Everything in the data below is to be reproduced without any deviation.

*** Opening MATERIALS PROVIDED ***

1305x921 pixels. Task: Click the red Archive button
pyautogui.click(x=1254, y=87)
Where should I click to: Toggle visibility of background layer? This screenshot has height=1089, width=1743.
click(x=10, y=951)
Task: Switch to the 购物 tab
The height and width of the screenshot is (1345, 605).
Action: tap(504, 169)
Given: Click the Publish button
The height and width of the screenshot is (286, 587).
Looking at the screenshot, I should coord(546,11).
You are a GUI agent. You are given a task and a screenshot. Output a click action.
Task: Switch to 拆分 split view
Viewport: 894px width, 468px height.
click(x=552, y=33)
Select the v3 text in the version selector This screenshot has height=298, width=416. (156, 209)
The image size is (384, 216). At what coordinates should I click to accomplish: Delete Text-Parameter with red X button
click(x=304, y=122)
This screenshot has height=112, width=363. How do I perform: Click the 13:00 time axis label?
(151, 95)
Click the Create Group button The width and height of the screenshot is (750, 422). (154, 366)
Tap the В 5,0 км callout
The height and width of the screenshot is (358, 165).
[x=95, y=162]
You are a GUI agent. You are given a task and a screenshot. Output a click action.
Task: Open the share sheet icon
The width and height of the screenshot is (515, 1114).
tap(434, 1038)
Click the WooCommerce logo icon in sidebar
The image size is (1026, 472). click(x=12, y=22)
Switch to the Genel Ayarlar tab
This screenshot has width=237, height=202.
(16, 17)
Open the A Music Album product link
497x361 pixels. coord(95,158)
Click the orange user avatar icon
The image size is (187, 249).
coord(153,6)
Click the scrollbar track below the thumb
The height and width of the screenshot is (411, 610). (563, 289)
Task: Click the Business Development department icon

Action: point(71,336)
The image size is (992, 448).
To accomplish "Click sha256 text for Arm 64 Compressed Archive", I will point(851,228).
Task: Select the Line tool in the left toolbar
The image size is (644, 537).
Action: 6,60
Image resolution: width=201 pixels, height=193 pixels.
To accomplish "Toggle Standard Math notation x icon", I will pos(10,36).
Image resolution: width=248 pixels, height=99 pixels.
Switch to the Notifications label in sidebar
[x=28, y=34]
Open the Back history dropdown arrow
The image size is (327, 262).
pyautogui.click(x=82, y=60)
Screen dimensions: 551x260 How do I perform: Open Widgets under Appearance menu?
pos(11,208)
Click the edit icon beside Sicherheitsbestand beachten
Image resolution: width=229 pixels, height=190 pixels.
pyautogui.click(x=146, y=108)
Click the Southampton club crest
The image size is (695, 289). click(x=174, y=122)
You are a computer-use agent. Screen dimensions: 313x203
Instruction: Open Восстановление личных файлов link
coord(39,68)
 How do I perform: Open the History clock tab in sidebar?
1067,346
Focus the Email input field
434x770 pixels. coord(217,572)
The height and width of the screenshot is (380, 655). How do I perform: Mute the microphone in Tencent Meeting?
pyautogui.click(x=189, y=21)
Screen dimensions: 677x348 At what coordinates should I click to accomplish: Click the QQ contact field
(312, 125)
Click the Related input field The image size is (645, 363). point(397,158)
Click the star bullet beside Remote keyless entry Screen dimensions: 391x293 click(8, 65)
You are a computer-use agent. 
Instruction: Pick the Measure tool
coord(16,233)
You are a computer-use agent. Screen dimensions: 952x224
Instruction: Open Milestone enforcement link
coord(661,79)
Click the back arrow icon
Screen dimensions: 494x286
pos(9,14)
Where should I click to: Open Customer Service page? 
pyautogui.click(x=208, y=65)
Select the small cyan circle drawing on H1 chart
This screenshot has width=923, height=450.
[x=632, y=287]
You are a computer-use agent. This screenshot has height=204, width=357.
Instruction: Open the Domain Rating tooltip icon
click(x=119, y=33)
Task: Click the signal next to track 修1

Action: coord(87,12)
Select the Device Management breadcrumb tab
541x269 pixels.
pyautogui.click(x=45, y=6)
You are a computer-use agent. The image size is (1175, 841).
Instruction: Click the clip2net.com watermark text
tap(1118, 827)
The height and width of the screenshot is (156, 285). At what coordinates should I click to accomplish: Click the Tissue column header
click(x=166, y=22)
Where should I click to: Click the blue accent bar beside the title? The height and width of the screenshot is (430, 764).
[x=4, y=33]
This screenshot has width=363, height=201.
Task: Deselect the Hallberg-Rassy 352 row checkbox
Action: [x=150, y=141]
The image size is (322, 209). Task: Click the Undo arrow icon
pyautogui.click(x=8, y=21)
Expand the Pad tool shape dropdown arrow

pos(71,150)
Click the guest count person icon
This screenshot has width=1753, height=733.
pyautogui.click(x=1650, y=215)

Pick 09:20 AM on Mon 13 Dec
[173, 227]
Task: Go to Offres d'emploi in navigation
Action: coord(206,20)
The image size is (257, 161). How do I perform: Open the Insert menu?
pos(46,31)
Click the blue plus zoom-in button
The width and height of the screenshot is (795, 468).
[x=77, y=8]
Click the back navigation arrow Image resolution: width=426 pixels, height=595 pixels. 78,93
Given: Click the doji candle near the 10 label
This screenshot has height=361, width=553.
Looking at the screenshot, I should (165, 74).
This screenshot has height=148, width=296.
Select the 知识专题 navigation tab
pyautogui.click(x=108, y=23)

*** Closing MATERIALS PROVIDED ***

• **RESPONSE AREA**:
1305x921 pixels. Task: Click the red Archive button
pyautogui.click(x=1254, y=87)
Where should I click to: Toggle visibility of background layer? This screenshot has height=1089, width=1743.
click(x=10, y=951)
Task: Switch to the 购物 tab
The height and width of the screenshot is (1345, 605).
Action: tap(504, 169)
Given: Click the Publish button
The height and width of the screenshot is (286, 587).
Looking at the screenshot, I should coord(546,11).
You are a GUI agent. You are given a task and a screenshot. Output a click action.
Task: Switch to 拆分 split view
Viewport: 894px width, 468px height.
click(x=552, y=33)
Select the v3 text in the version selector This screenshot has height=298, width=416. (156, 209)
The image size is (384, 216). At what coordinates should I click to accomplish: Delete Text-Parameter with red X button
click(x=304, y=122)
This screenshot has height=112, width=363. How do I perform: Click the 13:00 time axis label?
(151, 95)
Click the Create Group button The width and height of the screenshot is (750, 422). (154, 366)
Tap the В 5,0 км callout
The height and width of the screenshot is (358, 165).
[x=95, y=162]
You are a GUI agent. You are given a task and a screenshot. Output a click action.
Task: Open the share sheet icon
The width and height of the screenshot is (515, 1114).
tap(434, 1038)
Click the WooCommerce logo icon in sidebar
The image size is (1026, 472). click(x=12, y=22)
Switch to the Genel Ayarlar tab
This screenshot has width=237, height=202.
(16, 17)
Open the A Music Album product link
497x361 pixels. coord(95,158)
Click the orange user avatar icon
The image size is (187, 249).
coord(153,6)
Click the scrollbar track below the thumb
The height and width of the screenshot is (411, 610). (563, 289)
Task: Click the Business Development department icon

Action: point(71,336)
The image size is (992, 448).
To accomplish "Click sha256 text for Arm 64 Compressed Archive", I will point(851,228).
Task: Select the Line tool in the left toolbar
The image size is (644, 537).
Action: 6,60
Image resolution: width=201 pixels, height=193 pixels.
To accomplish "Toggle Standard Math notation x icon", I will pos(10,36).
Image resolution: width=248 pixels, height=99 pixels.
Switch to the Notifications label in sidebar
[x=28, y=34]
Open the Back history dropdown arrow
The image size is (327, 262).
pyautogui.click(x=82, y=60)
Screen dimensions: 551x260 How do I perform: Open Widgets under Appearance menu?
pos(11,208)
Click the edit icon beside Sicherheitsbestand beachten
Image resolution: width=229 pixels, height=190 pixels.
pyautogui.click(x=146, y=108)
Click the Southampton club crest
The image size is (695, 289). click(x=174, y=122)
You are a computer-use agent. Screen dimensions: 313x203
Instruction: Open Восстановление личных файлов link
coord(39,68)
 How do I perform: Open the History clock tab in sidebar?
1067,346
Focus the Email input field
434x770 pixels. coord(217,572)
The height and width of the screenshot is (380, 655). How do I perform: Mute the microphone in Tencent Meeting?
pyautogui.click(x=189, y=21)
Screen dimensions: 677x348 At what coordinates should I click to accomplish: Click the QQ contact field
(312, 125)
Click the Related input field The image size is (645, 363). point(397,158)
Click the star bullet beside Remote keyless entry Screen dimensions: 391x293 click(8, 65)
You are a computer-use agent. 
Instruction: Pick the Measure tool
coord(16,233)
You are a computer-use agent. Screen dimensions: 952x224
Instruction: Open Milestone enforcement link
coord(661,79)
Click the back arrow icon
Screen dimensions: 494x286
pos(9,14)
Where should I click to: Open Customer Service page? 
pyautogui.click(x=208, y=65)
Select the small cyan circle drawing on H1 chart
This screenshot has width=923, height=450.
[x=632, y=287]
You are a computer-use agent. This screenshot has height=204, width=357.
Instruction: Open the Domain Rating tooltip icon
click(x=119, y=33)
Task: Click the signal next to track 修1

Action: coord(87,12)
Select the Device Management breadcrumb tab
541x269 pixels.
pyautogui.click(x=45, y=6)
You are a computer-use agent. The image size is (1175, 841).
Instruction: Click the clip2net.com watermark text
tap(1118, 827)
The height and width of the screenshot is (156, 285). At what coordinates should I click to accomplish: Click the Tissue column header
click(x=166, y=22)
Where should I click to: Click the blue accent bar beside the title? The height and width of the screenshot is (430, 764).
[x=4, y=33]
This screenshot has width=363, height=201.
Task: Deselect the Hallberg-Rassy 352 row checkbox
Action: [x=150, y=141]
The image size is (322, 209). Task: Click the Undo arrow icon
pyautogui.click(x=8, y=21)
Expand the Pad tool shape dropdown arrow

pos(71,150)
Click the guest count person icon
This screenshot has width=1753, height=733.
pyautogui.click(x=1650, y=215)

Pick 09:20 AM on Mon 13 Dec
[173, 227]
Task: Go to Offres d'emploi in navigation
Action: coord(206,20)
The image size is (257, 161). How do I perform: Open the Insert menu?
pos(46,31)
Click the blue plus zoom-in button
The width and height of the screenshot is (795, 468).
[x=77, y=8]
Click the back navigation arrow Image resolution: width=426 pixels, height=595 pixels. 78,93
Given: Click the doji candle near the 10 label
This screenshot has height=361, width=553.
Looking at the screenshot, I should (165, 74).
This screenshot has height=148, width=296.
Select the 知识专题 navigation tab
pyautogui.click(x=108, y=23)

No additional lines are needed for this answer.